DVT — cross-engine data transformation tool with DuckDB federation.
Project description
DVT — Data Virtualization Tool
Connect every database. Transform across engines. Materialize anywhere.
DVT is a cross-engine data transformation tool built on dbt-core. Write SQL models that reference sources on any database, and DVT automatically handles cross-engine data movement and materializes results to any target.
No custom connectors. No complex config. Just SQL.
How It Works
DVT extends dbt with federated query execution. When your sources and target live on the same engine, DVT pushes SQL directly to the database (identical to dbt). When they're on different engines, DVT transparently extracts, joins, and loads across engines:
flowchart LR
subgraph Sources
PG[(PostgreSQL)]
MY[(MySQL)]
SF[(Snowflake)]
OR[(Oracle)]
end
subgraph DVT["DVT Engine"]
direction TB
SLING1[/"Sling Extract"/]
DUCK[("DuckDB Cache<br/>.dvt/cache.duckdb")]
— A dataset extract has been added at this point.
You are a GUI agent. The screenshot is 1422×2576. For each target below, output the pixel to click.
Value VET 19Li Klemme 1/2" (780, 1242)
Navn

SQL["Model SQL<br/>(joins, transforms)"]
SLING2[/"Sling Load"/]
SLING1 --> DUCK --> SQL --> SLING2
end
subgraph Targets
TGT1[(Snowflake)]
TGT2[(Databricks)]
TGT3[(PostgreSQL)]
end
PG --> SLING1
MY --> SLING1
SF --> SLING1
OR --> SLING1
SLING2 --> TGT1
SLING2 --> TGT2
SLING2 --> TGT3
style DVT fill:#f0f4ff,stroke:#336791,stroke-width:2px
style DUCK fill:#FFF000,stroke:#333,color:#333
style SLING1 fill:#0094b3,stroke:#333,color:#fff
style SLING2 fill:#0094b3,stroke:#333,color:#fff
style SQL fill:#29B5E8,stroke:#333,color:#fff
Two Execution Paths
| Path | When | How |
|---|---|---|
| Pushdown | Source and target on same engine | SQL runs directly on the database via adapter — identical to dbt |
| Extraction | Sources on different engines | Sling extracts → DuckDB joins → Sling loads to target |
The user never thinks about this — DVT decides the path automatically.
Supported Engines
13 engines in one package (dvt-adapters):
| Engine | Type | Engine | Type | ||
|---|---|---|---|---|---|
| 🐘 | PostgreSQL | OLTP | ❄️ | Snowflake | Cloud DW |
| 🐬 | MySQL | OLTP | 🧱 | Databricks | Cloud DW |
| 🦭 | MariaDB | OLTP | 🔷 | BigQuery | Cloud DW |
| 🟥 | SQL Server | OLTP | 🟧 | Redshift | Cloud DW |
| 🔴 | Oracle | OLTP | 🦆 | DuckDB | Embedded |
| ⚡ | Spark | Distributed | 🔵 | Fabric | Cloud DW |
| MySQL 5 | Legacy |
Any source → Any target. DVT handles the data movement.
Installation
pip install dvt-ce
Or with uv (recommended):
uv add dvt-ce
This installs everything — dvt-ce automatically pulls in dvt-adapters (all 13 engines), Sling, DuckDB, and all core dependencies.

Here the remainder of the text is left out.